Are we the only animals who plan meals ahead? Surprisingly, no.
Frost and snow are here, the time of year — if we’re lucky — to revel in an incredible bounty of food: roasted, baked, simmered, raw, spread, spooned, braised, broiled, frosted, with gravy or tossed.
Because for most of our species’ history, winter meant lean times, for months. As days grew shorter, food became scarcer or unavailable or ran out — at precisely the moment we needed it, for warming, sustaining calories.
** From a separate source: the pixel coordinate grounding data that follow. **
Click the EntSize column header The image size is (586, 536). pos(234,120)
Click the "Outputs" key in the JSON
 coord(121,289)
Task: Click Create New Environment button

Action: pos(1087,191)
How long did humans go without a way to store food, without a way to fill empty stomachs in the empty months? Eventually, we figured it out. Preserving food by smoking, drying, salting. Creative methods to keep food safe for times to come; fermented in clay pots underground, or stashed in secure and rodent-proofed baskets.
It was a huge accomplishment. Processing our food, as I discovered in a previous piece, was probably the first step to larger brains and culture.
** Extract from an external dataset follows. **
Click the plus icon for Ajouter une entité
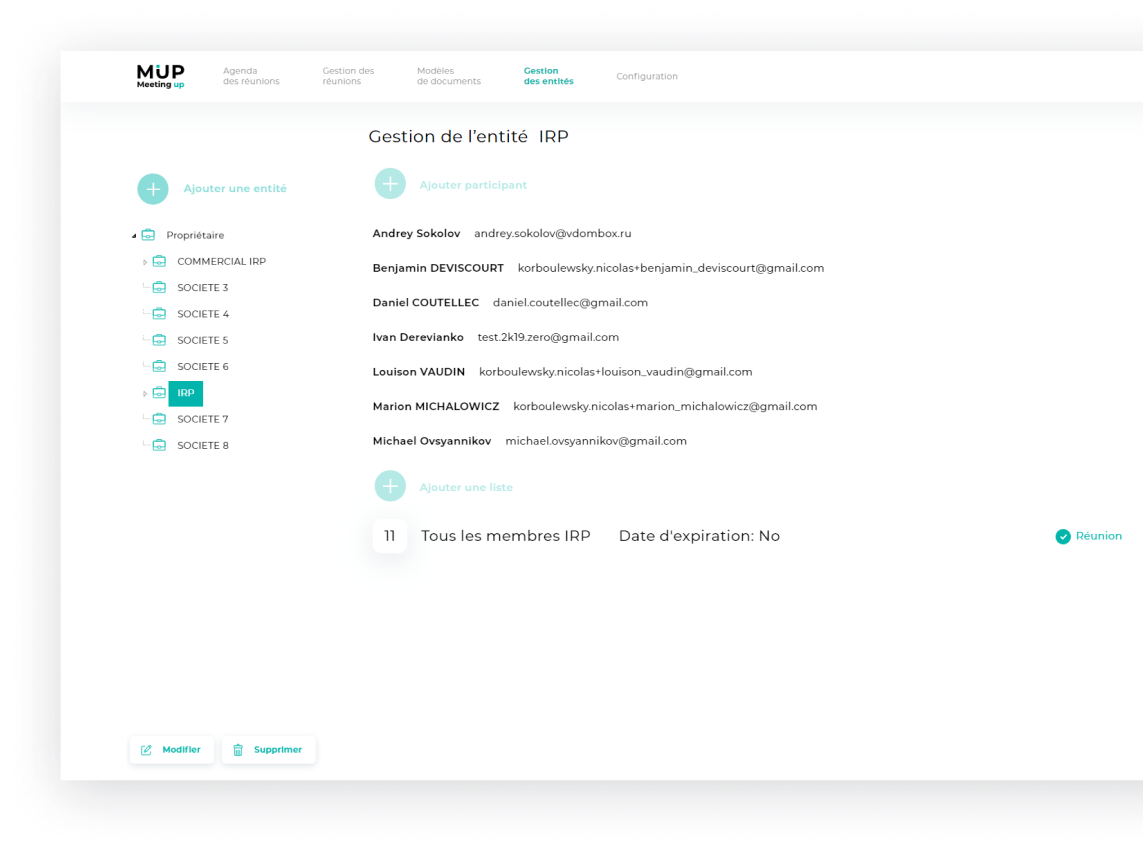1143x851 pixels. coord(153,188)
But…. there’s still no Fall tradition where we sing the praises of refrigerators, freezers, smokers and packaging or pantries — even though they’re the reason we get to enjoy eating every single day of winter. Maybe we should.
I’ve been watching the Acorn Woodpeckers recently, and if you haven’t been introduced, they’re busy, red-capped raucous apparitions, flitting and darting in the woods. They eat insects and other things, and — did the name give it away? — also acorns.
In a good year acorns are plentiful in the native oak woodlands here. And acorns are packed with fats and carbohydrates, an excellent food. So, not surprisingly, every hungry thing from insects to bears to deer and rodents and other birds (and humans once, too) are quick to elbow in and grab a share.
The black bear and burrowing squirrels deal with the glut by packing bellyfulls away as stored fat and then sleep it off for months. Not an option for the woodpecker.
Somehow long ago, this particular type of woodpecker — it’s the only one who does — found the sturdy standing trunks and branches of dead oak trees offered a perfect solution. Acorn granaries.
Even watching them at work, it’s hard to believe — the woodpeckers are engineering marvels with wings. Their granary trees can stand for decades, and once established by a local flock are used over and over, year after year. They defend them aggressively, to the death.
Creating or expanding a new granary involves a level of craftsman precision that’s hard to imagine in a bird. To start, they use their heads and sharp beaks to drive holes in the deadwood, hammering, removing chips, straight in and deep.
It’s not random pecking. They’re not simply digging a hole. They’re shaping a hole til it’s just barely larger than an acorn. To stay securely stored, the acorns have to be wedged in: the holes have to be deep enough and lodge snugly. So the bird eyeballs a hole and the nut and uses precise effort with its beak to get them tightly packed for the winter, and to prevent them from being stolen.
Then, trip after trip, the woodpecker flock gathers acorns. At the tree, the collected acorns are sized into the empty holes — the woodpeckers will turn them and push and pull and try different empty holes, until just the right fit is found, for each acorn. They’re tapped in, tight.
But wait…this doesn’t mean their work is done. During the winter, the birds must continue to actively manage their pantry — as the acorns dry and shrink, the birds will recheck and move the acorns around to new holes, just to keep them snugly fit.
Over time one of these large trees can accumulate hundreds, even tens of thousands of holes. A wild larder, carefully tended. Bounty preserved.
Unfortunately, the once vast forests of California’s oaks are shrinking, cut by humans, encroached by cities, and victims to drought and a changing climate, down to a bare fraction of their once great stands. The woodpeckers carry on, for now. But with less, in spite of their monumental effort and heroic commitment.
On the way to the fridge, I’m reminded — we’re never too far from a hungry winter, really, so what we have is truly something to be thankful for. And maybe, we’re just a little bit smug about our own cleverness.
So when the feasting is done, lift a cheer, not just for the bounty we enjoy, but for all the others who work with diligence and enterprise, unseen, to keep their flocks well fed.